[TEXT PROVIDED]:
As Cem Kaner points out in his talk “Investment Modeling as an Exemplar of Exploratory Test Automation“, the best skilled testers (and especially those with programming skills) have the kind of mindset that we might easily associate with the best quantitative analysts. On Wall Street, they’re called quants, and they make a lot of money. In order to be successful and to reduce risk, both their programs and their models have to be useful, reliable, accurate—which means they have to be tested, and tested well.

Trouble is, many managers treat testing as a rote, clerical, bureaucratic, mechanistic activity. If that were all there is to testing, it would be a dead-end role and ripe for automation, but testing is so much more than coding up a set of checks. It’s up to us to help others to recognize what testing can do, by offering conversation, challenges, and leadership by example—and information about products and projects that people genuinely value. To do that, we need a community of testers who are passionate about their craft and practice it with skill, recognizing that it’s thinking—about risk, cost, value, and learning—that’s central.

But if you put the hammer and hammering at the centre of the task, you’ll get enthusiatic hammerers applying for the job, where I suspect you really want cabinet makers.

Statistician or Journalist?

[TO DO]:
1. In the passage on software testing, what are quantitative analysts on Wall Street called?
2. Write the next part of the passage on software testing, beginning with the section under its final heading.

[RECORDED DATA]:

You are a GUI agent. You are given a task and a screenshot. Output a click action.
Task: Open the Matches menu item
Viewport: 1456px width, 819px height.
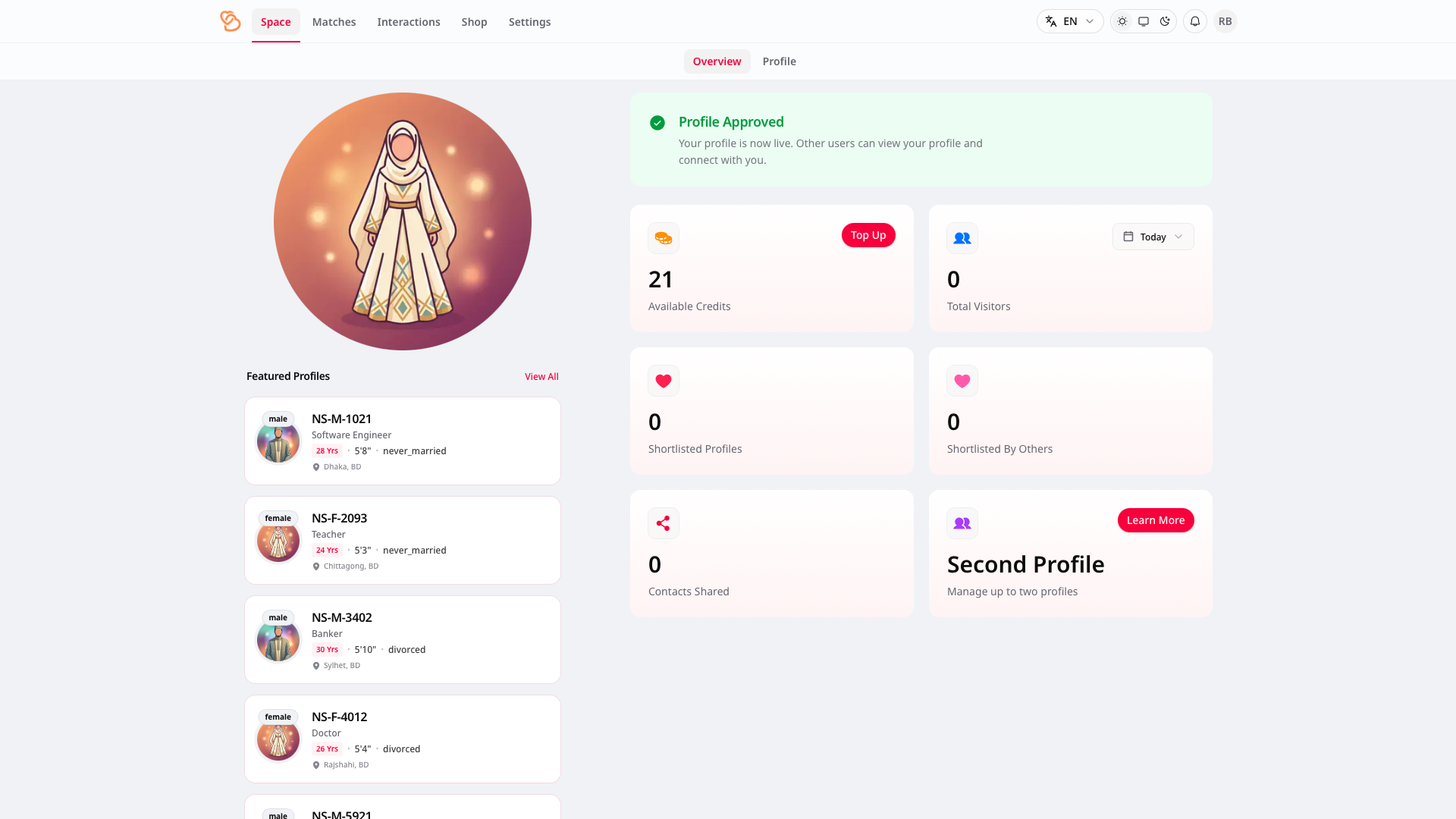click(334, 22)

[SET OF ANSWERS]:
1. Quants.

2.
Friday, August 27th, 2010

Eric Jacobson has a problem, which he thoughtfully relates on his thoughtful blog in a post called “How Can I Tell Users What Testers Did?”. In this post, I’ll try to answer his question, so you might want to read his original post for context.

I see something interesting here: Eric tells a clear story to relate to his readers some problem that he’s having with explaining his work to others who, by his account, don’t seem to understand it well. In that story, he mentions some numbers in passing. Yet the numbers that he presents are incidental to the story, not central to it. On the contrary, in fact: when he uses numbers, he’s using them as examples of how poorly numbers tell the kind of story he wants to tell. Yet he tells a fine story, don’t you think?

In the Rapid Software Testing course, we present this idea (Note to Eric: we’ve added this since you took the class): To test is to compose, edit, narrate, and justify two parallel stories. You must tell a story about the product: how it works, how it fails, and how it might not work in ways that matter to your client (and in the context of a retrospective, you might like to talk about how the product was failing and is now working). But in order to give that story its warrant, you must tell another story: you must tell a story about your testing. In a case like Eric’s, that story would take the form of a summary report focused on two things: what you want to convey to your clients, and what they want to know from you (and, ideally, those two things should be in sync with each other).

To do that, you might like to consider various structures to frame your story. Let’s start with the elements of what we (somewhat whimsically) call The Universal Test Procedure (you can find it in the course notes for the class). From a retrospective view, that would include

  • your model of the test space (that is, what was inside and outside the scope of your testing, and in particular the risks that you were trying to address)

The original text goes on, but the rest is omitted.